[Provided entries Boundary: Start]

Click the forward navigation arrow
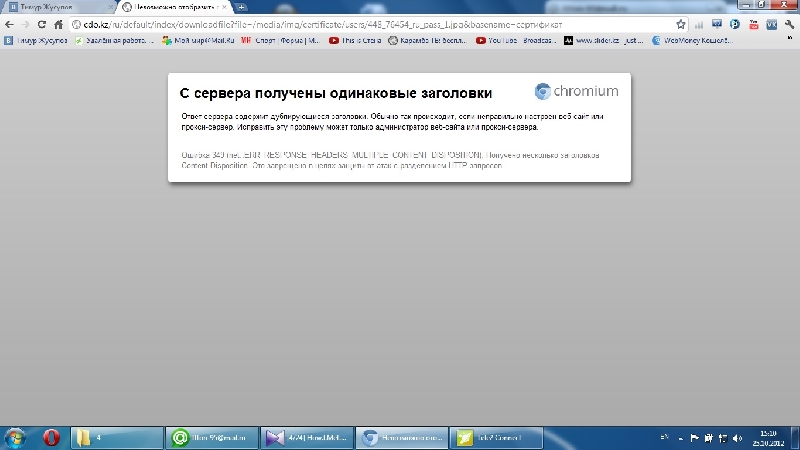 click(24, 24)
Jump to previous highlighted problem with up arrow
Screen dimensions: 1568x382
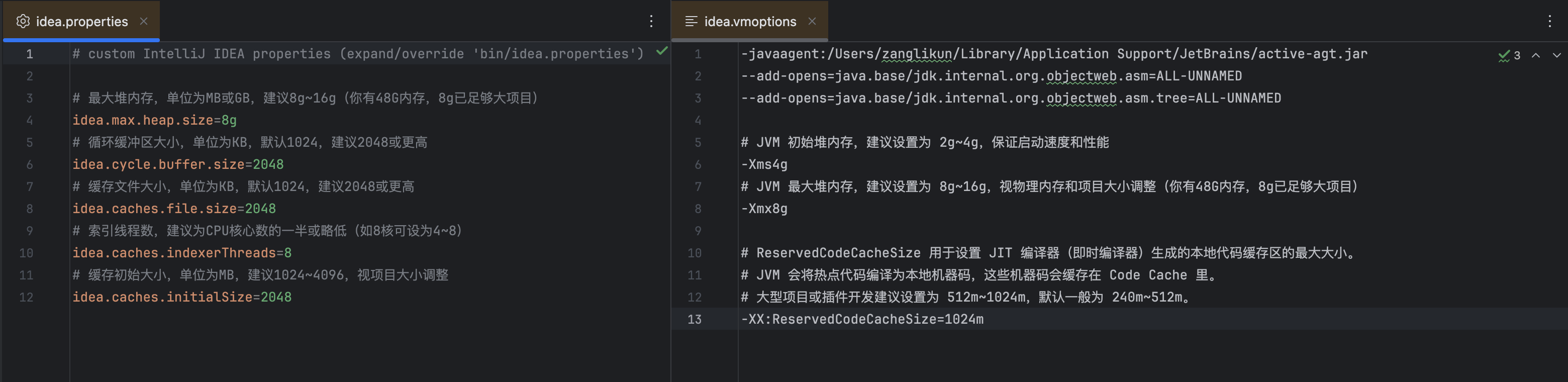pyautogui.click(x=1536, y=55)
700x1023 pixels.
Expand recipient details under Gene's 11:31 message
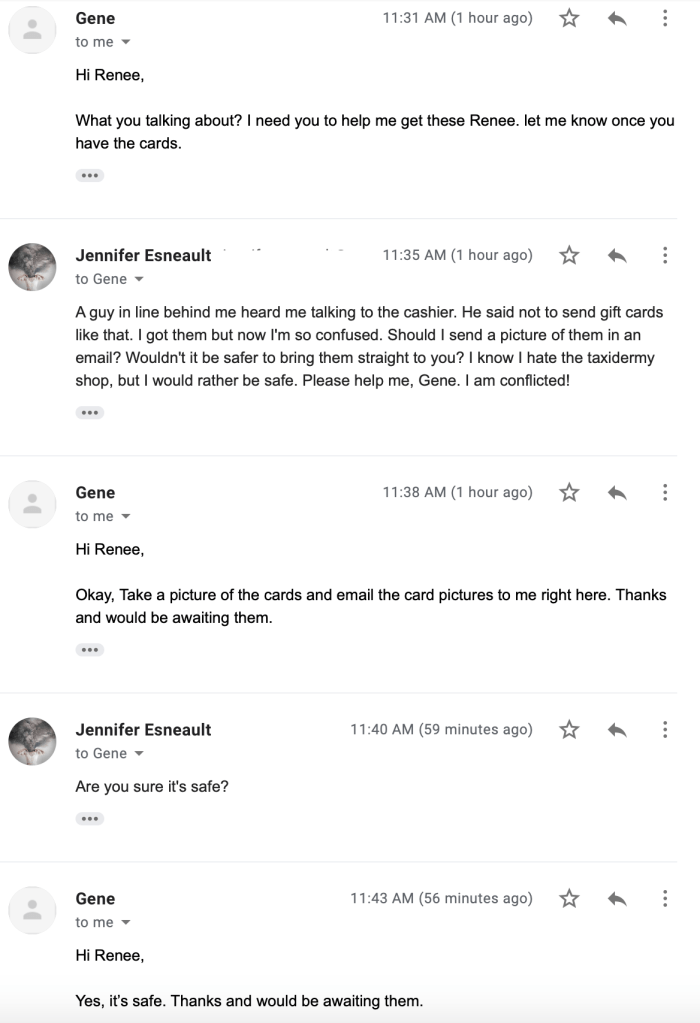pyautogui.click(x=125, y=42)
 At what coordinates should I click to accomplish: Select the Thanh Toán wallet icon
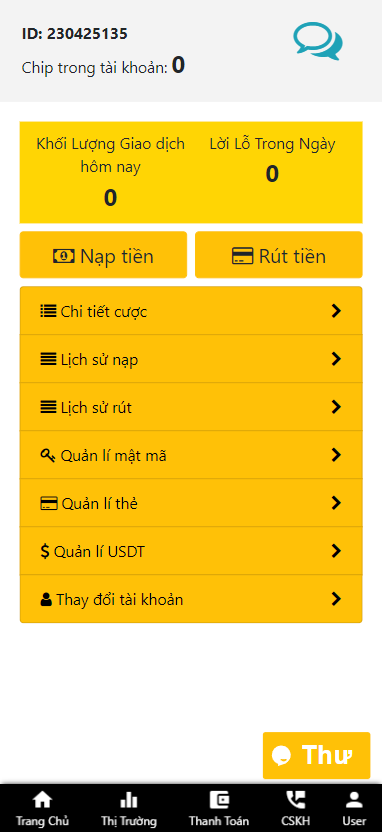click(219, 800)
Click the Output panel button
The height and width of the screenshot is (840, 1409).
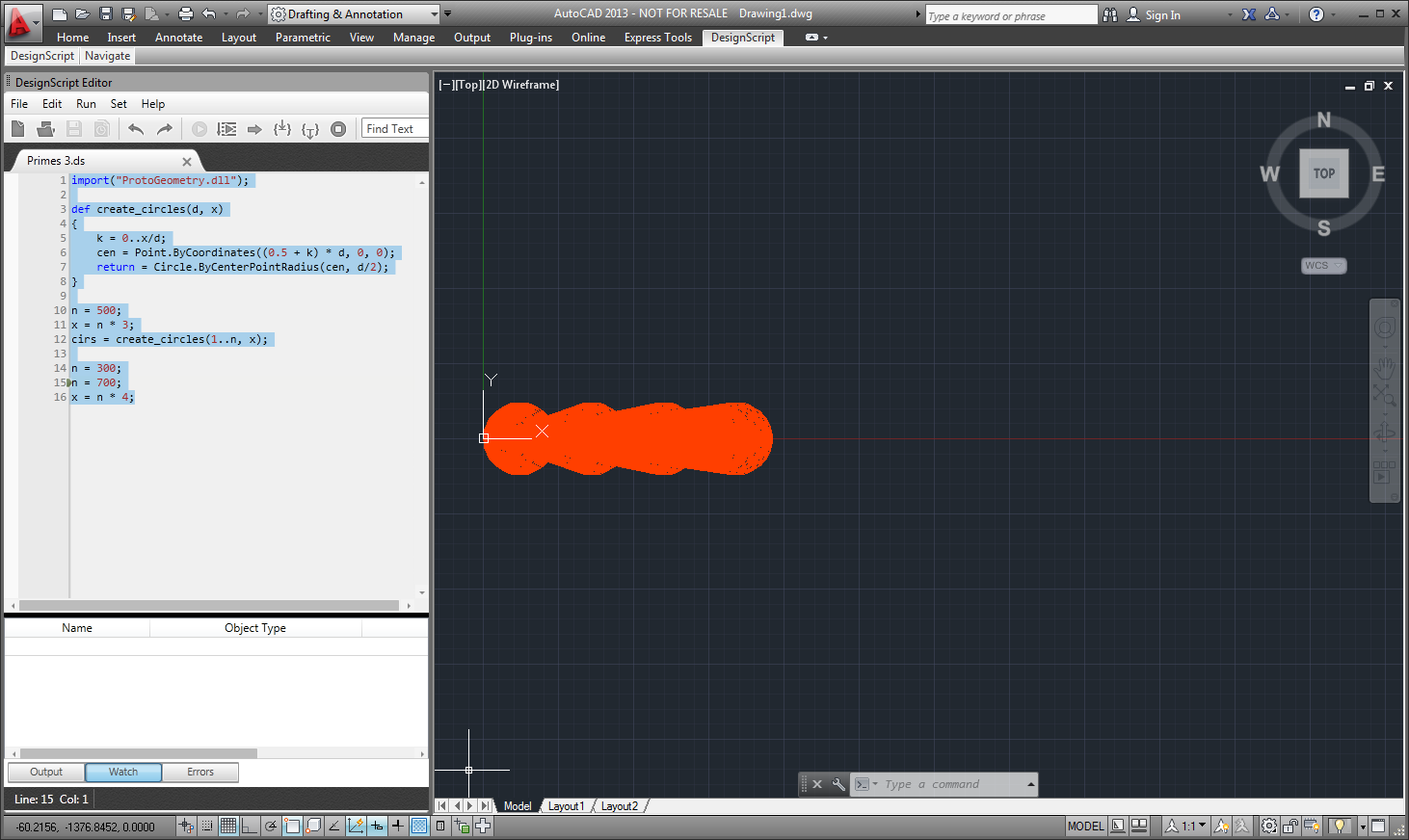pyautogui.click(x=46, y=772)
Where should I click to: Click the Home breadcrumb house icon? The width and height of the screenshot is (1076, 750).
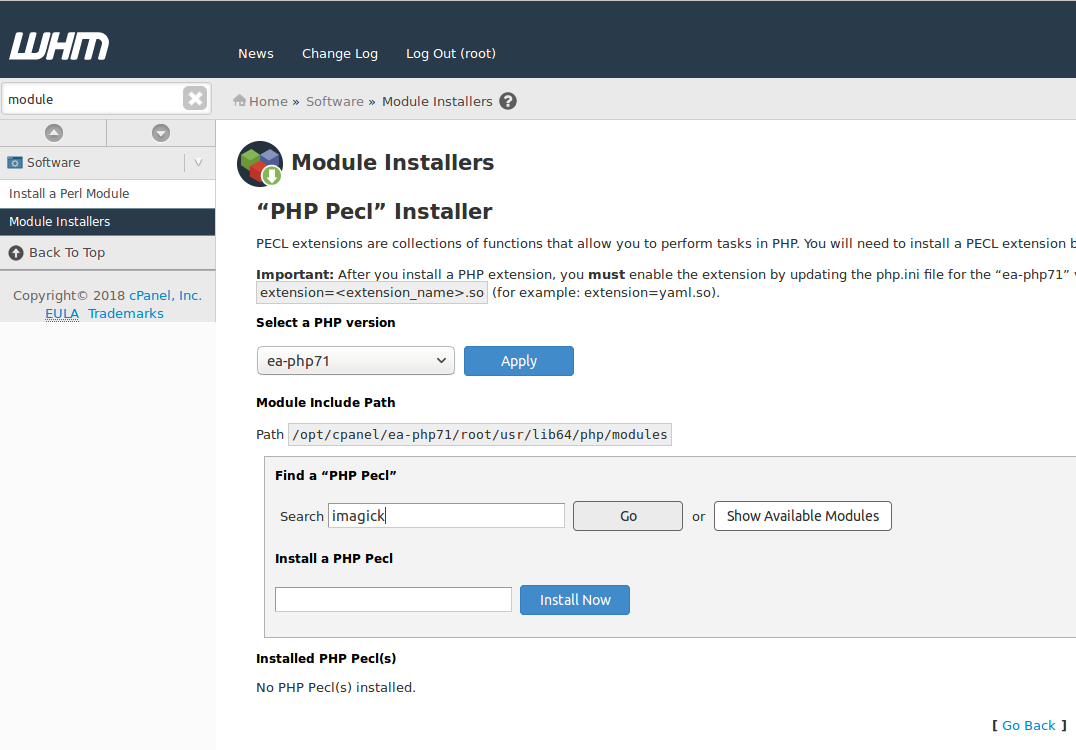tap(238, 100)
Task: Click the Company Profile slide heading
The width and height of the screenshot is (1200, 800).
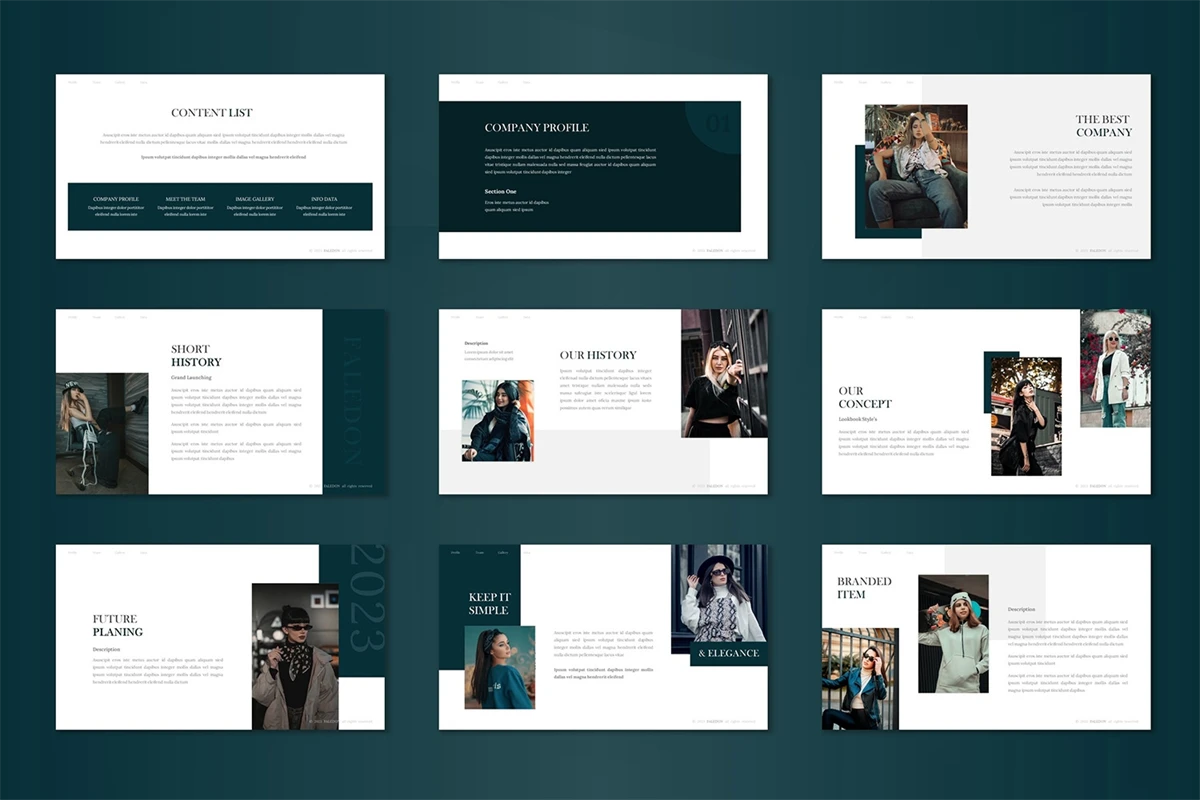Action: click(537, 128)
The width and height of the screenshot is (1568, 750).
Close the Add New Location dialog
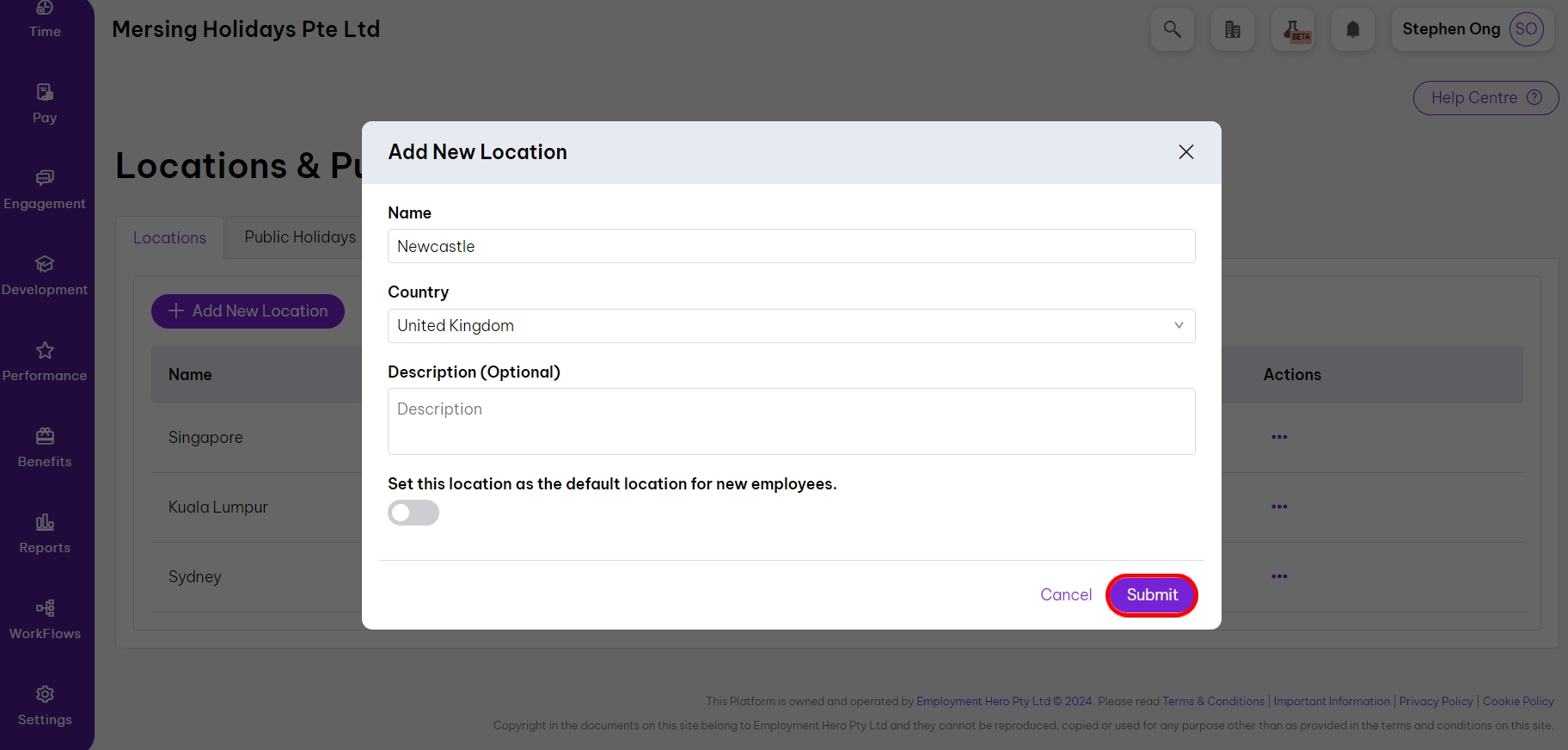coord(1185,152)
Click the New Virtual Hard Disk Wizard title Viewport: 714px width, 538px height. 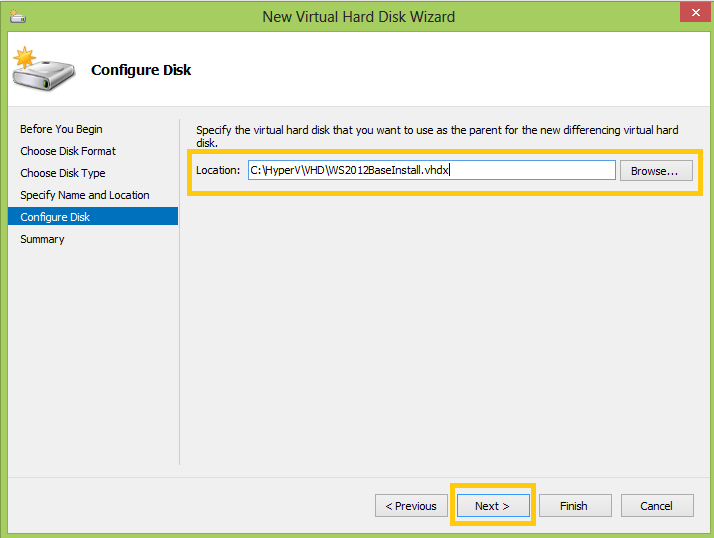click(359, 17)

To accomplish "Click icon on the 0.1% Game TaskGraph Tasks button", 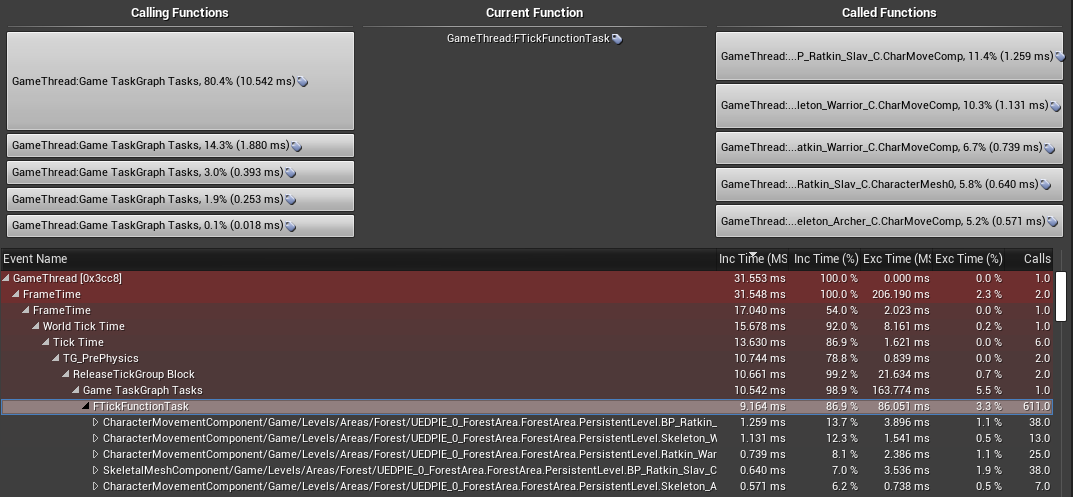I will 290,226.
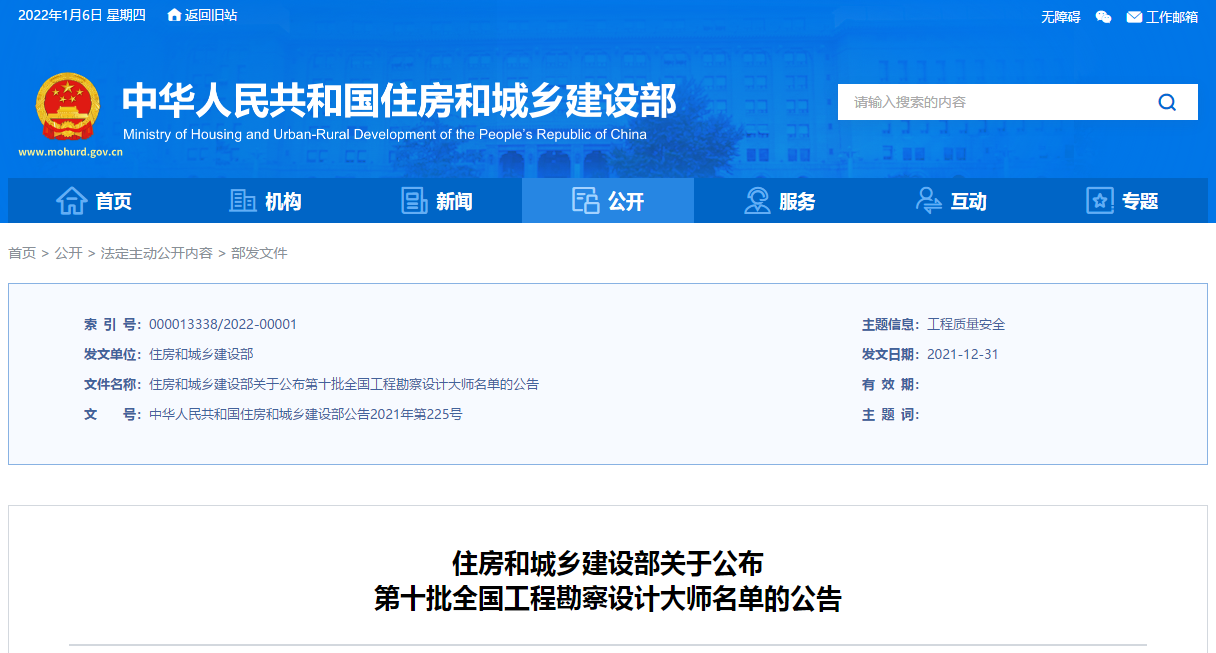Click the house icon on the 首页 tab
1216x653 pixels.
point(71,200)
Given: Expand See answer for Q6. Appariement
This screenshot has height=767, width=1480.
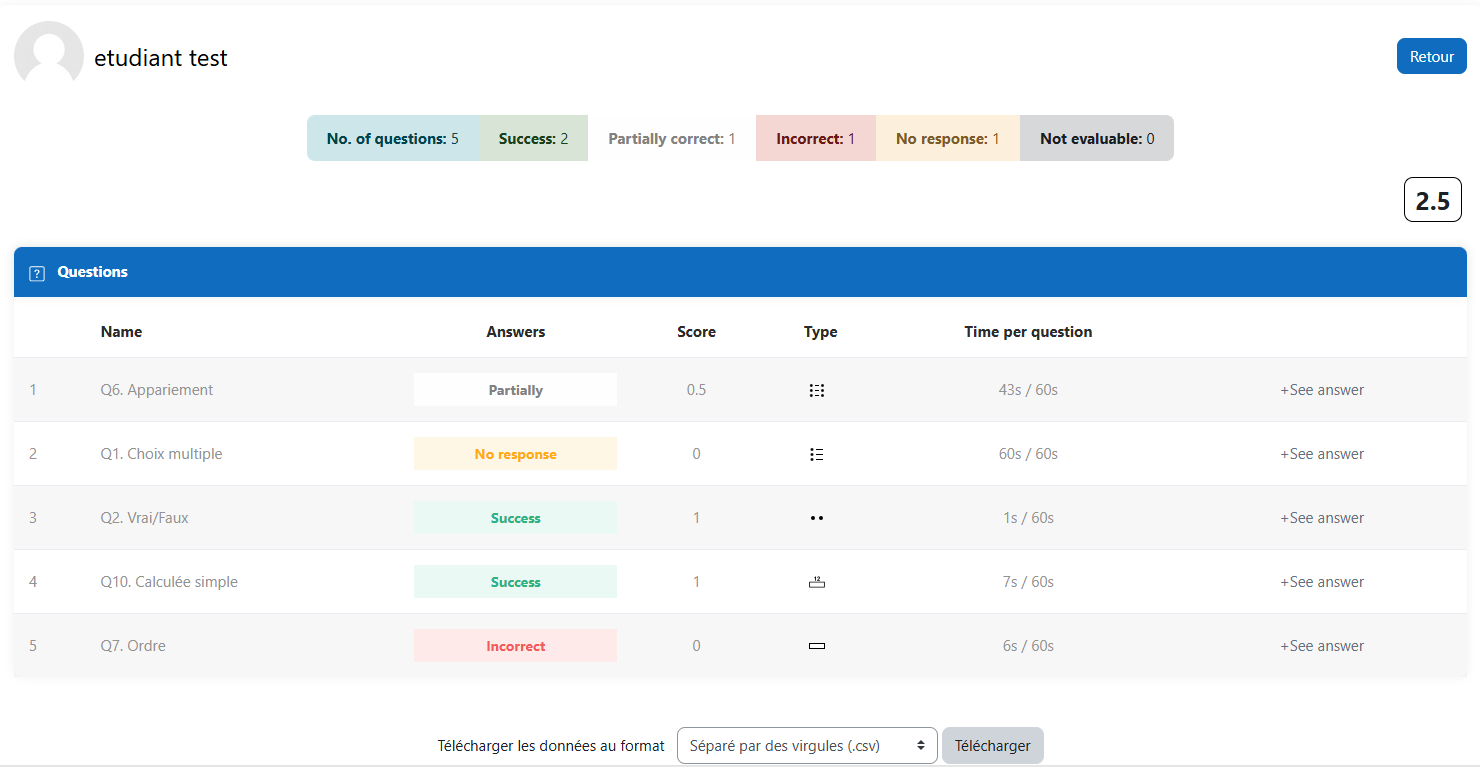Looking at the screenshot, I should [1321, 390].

[Provided entries Boundary: End]

An exact copy is needed of the entries above, starting at the line that holds "The height and" and stopping at the line that holds "The width and height of the screenshot is (1568, 750).", both kept; pictures stay out.

* Written solution
The height and width of the screenshot is (840, 1409).
pyautogui.click(x=46, y=772)
Where should I click to: Click the Home breadcrumb house icon? The width and height of the screenshot is (1076, 750).
tap(238, 100)
Task: Click the Company Profile slide heading
The width and height of the screenshot is (1200, 800).
Action: click(537, 128)
The width and height of the screenshot is (1568, 750).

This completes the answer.